Before: Fitzgerald, P.J., and Markey and J.B. Sullivan*, JJ
PER CURIAM.
Defendant appeals as of right from his jury trial convictions of second-degree murder, MCL
750.317; MSA 28.549, and possession of a firearm during the commission of a felony, MCL
750.227b; MSA 28.424(2). Defendant was sentenced to twenty to forty years in prison for his
second-degree murder conviction, and two years in prison for his felony-firearm conviction, with the
former sentence to be served consecutively to the latter. We affirm.

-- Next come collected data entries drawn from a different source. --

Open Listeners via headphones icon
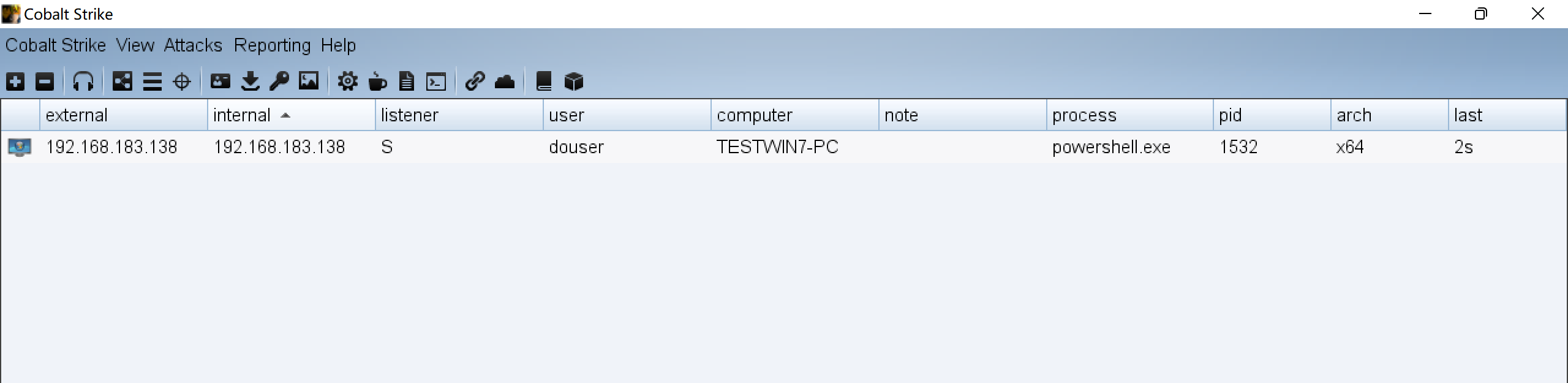coord(83,82)

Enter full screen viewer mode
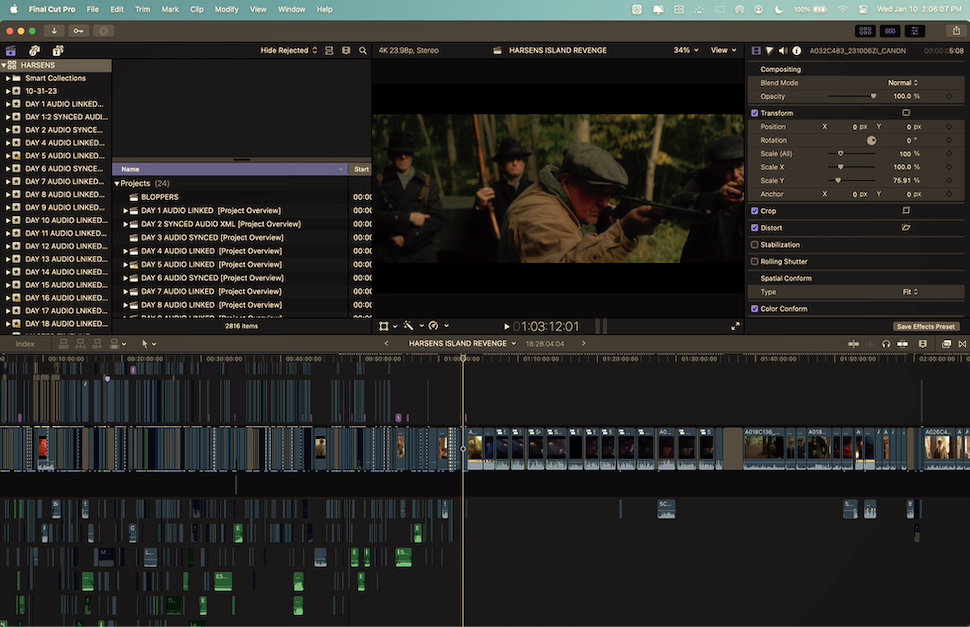coord(736,326)
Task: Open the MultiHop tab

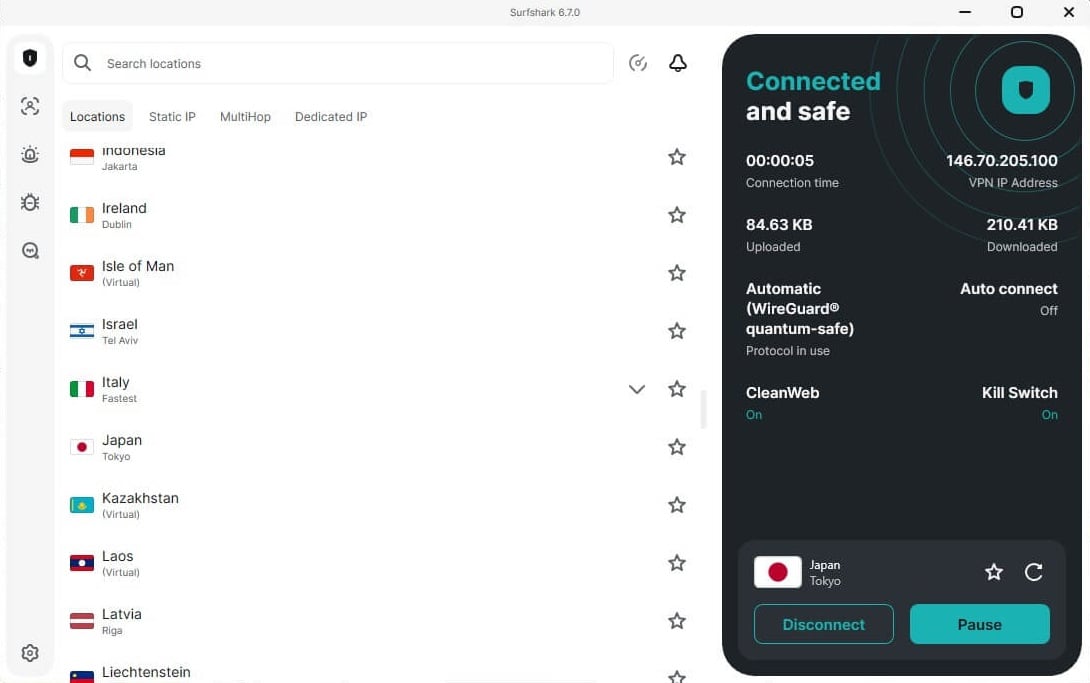Action: click(245, 116)
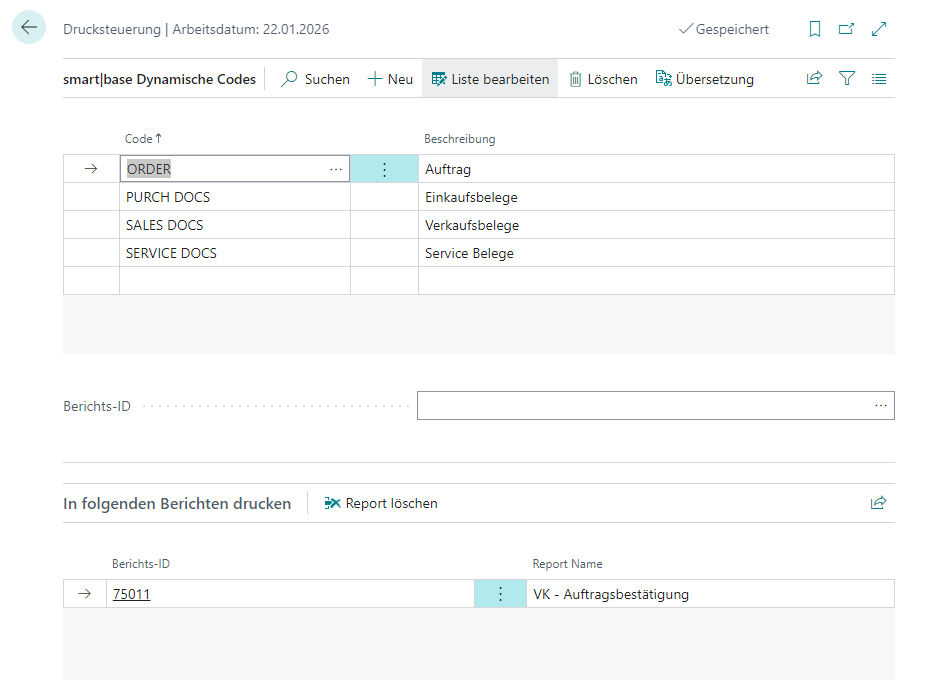939x680 pixels.
Task: Toggle Liste bearbeiten mode
Action: 490,79
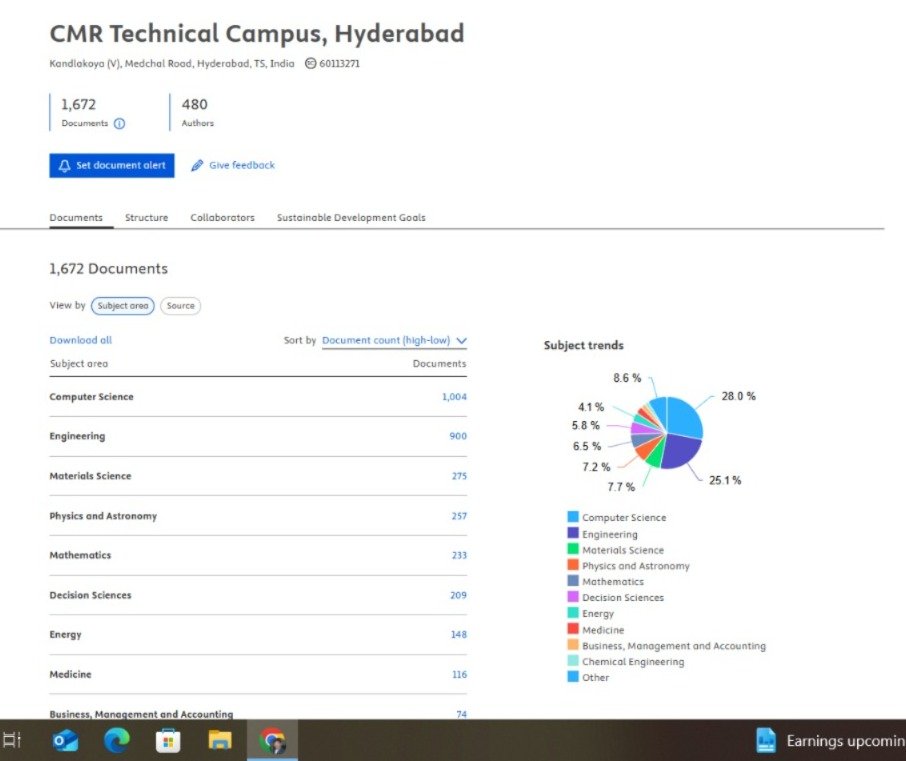
Task: Switch to Chrome in the taskbar
Action: pos(272,741)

Defendant raises seven issues on appeal. In his first issue, defendant claims that the decisions
made by his trial attorney concerning the witnesses she called at trial deprived him of effective assistance
of counsel. We disagree, finding that all of counsel’s decisions were sound exercises of trial strategy.

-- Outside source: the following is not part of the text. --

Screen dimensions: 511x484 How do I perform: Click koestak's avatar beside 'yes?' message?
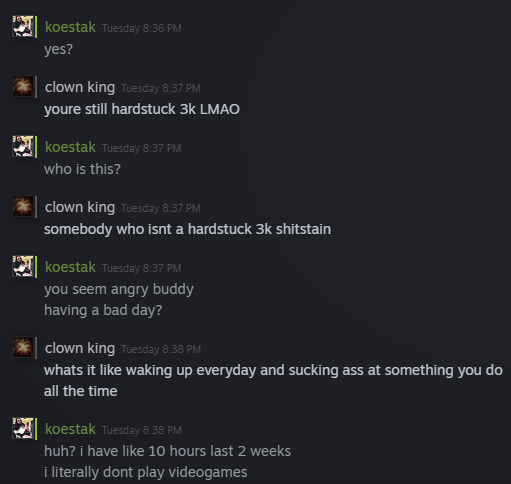tap(23, 26)
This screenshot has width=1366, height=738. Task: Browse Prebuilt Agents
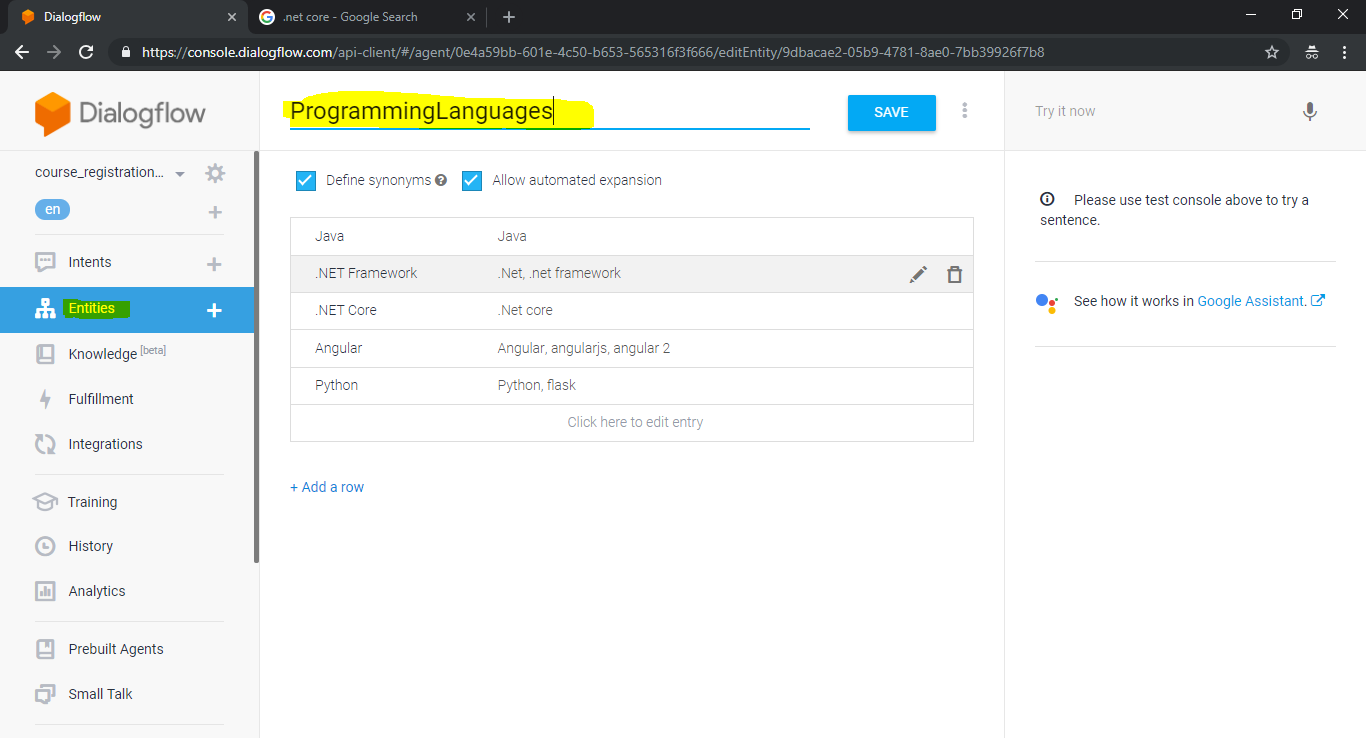115,648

People v Pickens, 446 Mich 298, 338; 521 NW2d 797 (1994); People v Kvam, 160 Mich App
189, 200; 408 NW2d 71 (1987).
I
First, defendant argues that trial counsel provided ineffective assistance when she waived the
testimony of defendant’s alibi witness. We disagree. The alibi witness failed to appear for trial, despite
acknowledging receipt of a subpoena and having been repeatedly reminded by counsel to appear for
trial. Counsel also testified at the Ginther hearing, People v Ginther, 390 Mich 436; 212 NW2d 922
(1973), that each time she spoke to the witness over the phone he seemed “reticent” to testify. Counsel
testified that she waived the witness’ testimony because she believed he would not support
* Former Court of Appeals judge, sitting on the Court of Appeals by assignment.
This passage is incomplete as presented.